> WRITTEN REQUEST
Copy the lines of the listing below verbatim, starting at the line that contains "Discuz! (396, 350)" and ending at the final line of the listing, with both ends included.

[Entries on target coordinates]
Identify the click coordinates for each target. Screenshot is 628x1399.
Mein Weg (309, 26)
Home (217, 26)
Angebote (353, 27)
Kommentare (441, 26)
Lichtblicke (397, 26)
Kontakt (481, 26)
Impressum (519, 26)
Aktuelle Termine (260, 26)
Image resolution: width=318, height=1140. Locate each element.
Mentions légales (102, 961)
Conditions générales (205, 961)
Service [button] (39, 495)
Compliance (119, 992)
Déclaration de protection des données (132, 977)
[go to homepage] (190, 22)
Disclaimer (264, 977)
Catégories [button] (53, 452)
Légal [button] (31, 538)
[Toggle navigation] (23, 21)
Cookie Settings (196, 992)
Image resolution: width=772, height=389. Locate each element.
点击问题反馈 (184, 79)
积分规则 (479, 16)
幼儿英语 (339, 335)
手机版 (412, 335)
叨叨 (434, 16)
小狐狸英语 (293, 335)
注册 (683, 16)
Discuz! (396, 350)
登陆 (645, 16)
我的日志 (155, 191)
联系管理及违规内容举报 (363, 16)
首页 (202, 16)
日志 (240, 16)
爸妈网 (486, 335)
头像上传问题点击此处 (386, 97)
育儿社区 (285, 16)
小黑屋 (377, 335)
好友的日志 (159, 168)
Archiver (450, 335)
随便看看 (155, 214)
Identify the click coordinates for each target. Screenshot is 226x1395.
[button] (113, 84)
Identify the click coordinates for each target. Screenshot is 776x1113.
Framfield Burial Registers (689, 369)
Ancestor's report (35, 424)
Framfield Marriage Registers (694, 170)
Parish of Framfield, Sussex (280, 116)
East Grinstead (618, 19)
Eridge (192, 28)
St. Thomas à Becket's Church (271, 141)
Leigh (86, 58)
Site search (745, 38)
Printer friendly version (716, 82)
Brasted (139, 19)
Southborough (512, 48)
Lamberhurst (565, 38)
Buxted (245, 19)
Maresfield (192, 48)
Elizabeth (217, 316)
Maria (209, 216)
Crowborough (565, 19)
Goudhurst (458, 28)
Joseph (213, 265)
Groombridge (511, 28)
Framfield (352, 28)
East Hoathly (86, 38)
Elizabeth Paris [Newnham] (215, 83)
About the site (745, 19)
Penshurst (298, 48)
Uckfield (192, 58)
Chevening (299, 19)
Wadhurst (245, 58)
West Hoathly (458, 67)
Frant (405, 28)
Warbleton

> REPLY
Discuz! (396, 350)
登陆 (645, 16)
我的日志 (155, 191)
联系管理及违规内容举报 (363, 16)
首页 (202, 16)
日志 (240, 16)
爸妈网 (486, 335)
头像上传问题点击此处 (386, 97)
育儿社区 (285, 16)
小黑屋 (377, 335)
好友的日志 (159, 168)
Archiver (450, 335)
随便看看 (155, 214)
Identify the click coordinates for each target. Screenshot is 226x1395.
[button] (113, 84)
Identify the click coordinates for each target. Screenshot is 776x1113.
Framfield Burial Registers (689, 369)
Ancestor's report (35, 424)
Framfield Marriage Registers (694, 170)
Parish of Framfield, Sussex (280, 116)
East Grinstead (618, 19)
Eridge (192, 28)
St. Thomas à Becket's Church (271, 141)
Leigh (86, 58)
Site search (745, 38)
Printer friendly version (716, 82)
Brasted (139, 19)
Southborough (512, 48)
Lamberhurst (565, 38)
Buxted (245, 19)
Maresfield (192, 48)
Elizabeth (217, 316)
Maria (209, 216)
Crowborough (565, 19)
Goudhurst (458, 28)
Joseph (213, 265)
Groombridge (511, 28)
Framfield (352, 28)
East Hoathly (86, 38)
Elizabeth Paris [Newnham] (215, 83)
About the site (745, 19)
Penshurst (298, 48)
Uckfield (192, 58)
Chevening (299, 19)
Wadhurst (245, 58)
West Hoathly (458, 67)
Frant (405, 28)
Warbleton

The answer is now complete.